Nothing more clearly demonstrates how activist, not originalist, Scalia is than his statements regarding this case.
Posted by: oddjob | March 05, 2013 at 09:05 AM
The main difference anymore between Scalia and your retired uncle who spends all day watching Fox and listening to Rush, is that your uncle doesn't have a vote on the Supreme Court.
Between the ACA and this case, he's demonstrated that he's nothing more than an ignorant wingnut blowhard at this point.
Posted by: low-tech cyclist | March 05, 2013 at 09:54 AM
The Court certainly has the right and the jurisdiction to determine whether legislation is "appropriate" or not. That's the key issue here. The Conservatives have a much more limited view of what is "appropriate" when it comes to making determinations of this type. I'd just add that Scalia has become truly an embarrassment- which is sad because he used to be a very sharp legal thinker in the 1980's and 1990's.
Posted by: Joe S | March 05, 2013 at 11:56 AM
The Court certainly has the right and the jurisdiction to determine whether legislation is "appropriate" or not.
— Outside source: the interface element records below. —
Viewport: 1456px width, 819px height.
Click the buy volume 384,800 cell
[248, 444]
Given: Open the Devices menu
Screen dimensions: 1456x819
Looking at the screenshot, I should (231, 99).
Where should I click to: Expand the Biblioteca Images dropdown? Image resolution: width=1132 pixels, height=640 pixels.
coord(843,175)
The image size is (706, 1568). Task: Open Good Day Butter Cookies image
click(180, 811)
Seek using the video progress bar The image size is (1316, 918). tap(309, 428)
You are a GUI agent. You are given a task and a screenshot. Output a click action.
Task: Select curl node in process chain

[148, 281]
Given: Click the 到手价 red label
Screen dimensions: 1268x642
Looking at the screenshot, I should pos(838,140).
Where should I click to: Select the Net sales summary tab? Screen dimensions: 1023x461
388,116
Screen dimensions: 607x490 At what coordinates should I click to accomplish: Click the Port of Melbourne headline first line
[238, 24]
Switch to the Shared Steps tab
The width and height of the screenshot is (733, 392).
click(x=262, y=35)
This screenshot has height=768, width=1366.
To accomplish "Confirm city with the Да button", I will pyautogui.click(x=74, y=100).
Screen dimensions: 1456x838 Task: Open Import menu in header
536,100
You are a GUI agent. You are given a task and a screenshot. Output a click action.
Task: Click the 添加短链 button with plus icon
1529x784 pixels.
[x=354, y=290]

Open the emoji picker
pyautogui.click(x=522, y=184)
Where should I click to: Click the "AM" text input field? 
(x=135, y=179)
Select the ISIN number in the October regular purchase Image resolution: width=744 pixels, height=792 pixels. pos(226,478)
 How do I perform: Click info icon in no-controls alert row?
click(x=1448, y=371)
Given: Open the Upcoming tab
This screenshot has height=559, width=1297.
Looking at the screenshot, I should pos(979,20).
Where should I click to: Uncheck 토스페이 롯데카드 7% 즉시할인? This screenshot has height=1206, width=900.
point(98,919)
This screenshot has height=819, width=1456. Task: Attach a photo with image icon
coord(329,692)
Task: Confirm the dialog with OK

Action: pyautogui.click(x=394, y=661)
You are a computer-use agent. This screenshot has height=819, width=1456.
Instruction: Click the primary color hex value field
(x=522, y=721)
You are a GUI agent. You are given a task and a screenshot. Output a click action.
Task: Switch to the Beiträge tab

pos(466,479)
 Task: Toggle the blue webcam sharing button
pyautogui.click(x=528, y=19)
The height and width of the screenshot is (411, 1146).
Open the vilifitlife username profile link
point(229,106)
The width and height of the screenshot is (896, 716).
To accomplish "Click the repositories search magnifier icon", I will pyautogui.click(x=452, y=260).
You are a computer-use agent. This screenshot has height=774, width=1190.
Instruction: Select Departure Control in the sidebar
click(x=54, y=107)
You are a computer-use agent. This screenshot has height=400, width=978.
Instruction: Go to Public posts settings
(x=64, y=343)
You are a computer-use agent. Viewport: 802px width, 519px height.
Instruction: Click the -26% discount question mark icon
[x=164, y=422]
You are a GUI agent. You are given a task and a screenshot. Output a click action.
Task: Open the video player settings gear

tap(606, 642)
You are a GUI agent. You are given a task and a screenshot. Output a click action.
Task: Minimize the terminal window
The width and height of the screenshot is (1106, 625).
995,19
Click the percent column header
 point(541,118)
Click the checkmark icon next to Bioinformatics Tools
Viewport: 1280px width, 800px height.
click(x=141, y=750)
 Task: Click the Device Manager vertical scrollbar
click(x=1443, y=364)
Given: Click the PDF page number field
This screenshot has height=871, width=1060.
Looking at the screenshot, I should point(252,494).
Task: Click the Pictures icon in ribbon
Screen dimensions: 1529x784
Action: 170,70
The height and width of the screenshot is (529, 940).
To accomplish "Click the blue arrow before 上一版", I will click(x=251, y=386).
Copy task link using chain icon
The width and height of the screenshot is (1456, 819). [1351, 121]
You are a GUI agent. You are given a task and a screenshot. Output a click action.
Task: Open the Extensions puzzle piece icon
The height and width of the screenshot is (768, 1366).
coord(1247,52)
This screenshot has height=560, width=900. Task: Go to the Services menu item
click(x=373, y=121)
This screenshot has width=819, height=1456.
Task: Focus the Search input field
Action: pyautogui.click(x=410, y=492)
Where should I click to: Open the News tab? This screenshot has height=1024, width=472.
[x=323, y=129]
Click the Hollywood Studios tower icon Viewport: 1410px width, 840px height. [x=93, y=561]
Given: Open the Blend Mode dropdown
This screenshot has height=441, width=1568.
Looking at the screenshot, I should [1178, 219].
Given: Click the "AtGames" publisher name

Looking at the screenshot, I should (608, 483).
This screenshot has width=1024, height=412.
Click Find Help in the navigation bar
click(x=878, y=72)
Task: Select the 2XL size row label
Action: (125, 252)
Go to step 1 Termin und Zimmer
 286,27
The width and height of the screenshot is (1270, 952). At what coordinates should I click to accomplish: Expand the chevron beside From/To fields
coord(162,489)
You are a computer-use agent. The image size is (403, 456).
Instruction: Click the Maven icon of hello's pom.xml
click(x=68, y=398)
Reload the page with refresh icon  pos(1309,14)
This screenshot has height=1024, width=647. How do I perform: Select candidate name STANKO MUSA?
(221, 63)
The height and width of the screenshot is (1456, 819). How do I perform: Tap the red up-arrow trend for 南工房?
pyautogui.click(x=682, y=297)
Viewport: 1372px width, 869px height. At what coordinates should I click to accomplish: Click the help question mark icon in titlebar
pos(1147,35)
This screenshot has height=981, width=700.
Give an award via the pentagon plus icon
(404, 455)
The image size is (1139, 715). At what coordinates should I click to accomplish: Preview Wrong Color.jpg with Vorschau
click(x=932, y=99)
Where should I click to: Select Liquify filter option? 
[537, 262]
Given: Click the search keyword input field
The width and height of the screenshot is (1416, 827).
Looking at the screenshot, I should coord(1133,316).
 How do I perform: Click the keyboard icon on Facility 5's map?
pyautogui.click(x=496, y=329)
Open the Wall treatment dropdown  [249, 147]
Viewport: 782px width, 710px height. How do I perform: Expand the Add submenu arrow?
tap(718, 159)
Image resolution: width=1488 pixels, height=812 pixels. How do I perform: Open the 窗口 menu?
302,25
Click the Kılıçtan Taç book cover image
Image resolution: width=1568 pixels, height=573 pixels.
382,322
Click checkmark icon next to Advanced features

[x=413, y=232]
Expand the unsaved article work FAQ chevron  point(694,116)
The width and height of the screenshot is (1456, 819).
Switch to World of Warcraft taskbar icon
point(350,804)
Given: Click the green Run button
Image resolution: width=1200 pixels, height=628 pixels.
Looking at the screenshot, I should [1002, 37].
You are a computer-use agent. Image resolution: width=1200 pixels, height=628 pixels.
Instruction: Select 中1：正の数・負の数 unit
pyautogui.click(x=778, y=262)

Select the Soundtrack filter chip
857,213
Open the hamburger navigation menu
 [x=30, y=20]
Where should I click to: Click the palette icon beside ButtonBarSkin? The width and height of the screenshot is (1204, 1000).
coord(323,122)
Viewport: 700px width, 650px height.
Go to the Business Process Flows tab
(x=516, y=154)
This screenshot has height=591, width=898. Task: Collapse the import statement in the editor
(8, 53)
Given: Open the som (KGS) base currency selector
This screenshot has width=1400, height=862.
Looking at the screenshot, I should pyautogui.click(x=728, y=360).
That's the key issue here.
Tru dat, but past Courts have already spoken to the meaning of 'appropriate legislation,' as I've cited above, basically saying that if the legislation is an attempt to carry out the goals of the Amendment, then it's appropriate.
They can throw that legal history out the window, but at that point they're blatantly legislating from the bench.
Posted by: low-tech cyclist | March 05, 2013 at 01:48 PM
basically saying that if the legislation is an attempt to carry out the goals of the Amendment, then it's appropriate
Interesting how that's the sort of minimalism the conservative jurists say they believe in, even as it seems apparent that in this particular case they have no interest in such minimalism at all.
Posted by: oddjob | March 05, 2013 at 04:08 PM
Judicial minimalism flew out the window for this Court with Citizens United, if not earlier.
But this case is exceptional in the degree to which it's a violation of that professed minimalism. This is more than just going against the usual 'trust the legislature to do its job' reasoning, because the 15th Amendment gives Congress that additional grant of authority to pass laws making the Amendment a reality. (Section 2 of the Amendment is meaningless unless it gives Congress more authority in this area than it would otherwise have, and the Court in Ex Parte Virginia clearly thought Section 2 had meaning.)
Plus it would be going against precedent - and I've got to say that this Court has already felt less constrained by precedent than any I can remember.
Posted by: low-tech cyclist | March 05, 2013 at 04:38 PM
LTC, I think this is an area where conservatives and liberals/moderates see things inherently differently. There are two broad ways to interpret the Civil War Amendments. The left version is to interpret the civil war amendments as "anti-subordination" clauses. The whole purpose of the Civil War Amendments is to break up and then prevent racial (and later) gender caste systems where large portions of the population are consistently kept in a lower class status based upon race or gender.
Posted by: Joe S | March 05, 2013 at 09:28 PM
Joe - I'm not going anywhere fancy like that. Just that 7 different Constitutional amendments (the three post-Civil War amendments and four much later amendments, not counting the 18th) all share this clause. By this time, what it means has to be a long-settled point of law. Genuinely conservative jurisprudence would abide by that consensus.
Posted by: low-tech cyclist | March 06, 2013 at 10:06 AM
LTC, the second part of my comment got eaten. Conservative jurists see the Civil War Amendments as "anti-discrimination" requirements. Specifically, the Congress only has authority violations of formal equality that would prevent an individual from acting based upon race or gender. The conservatives believe the Civil War Amendments did much less to disturb the original constitutional order (which was partially designed to protect local elites, and could be seen as a pact among local elites). Thus, Congress using the Civil War Amendments to break up systemic factors which perpetuate group inequality (like voter ID laws) is seen as constitutionally suspect and generally illegitimate.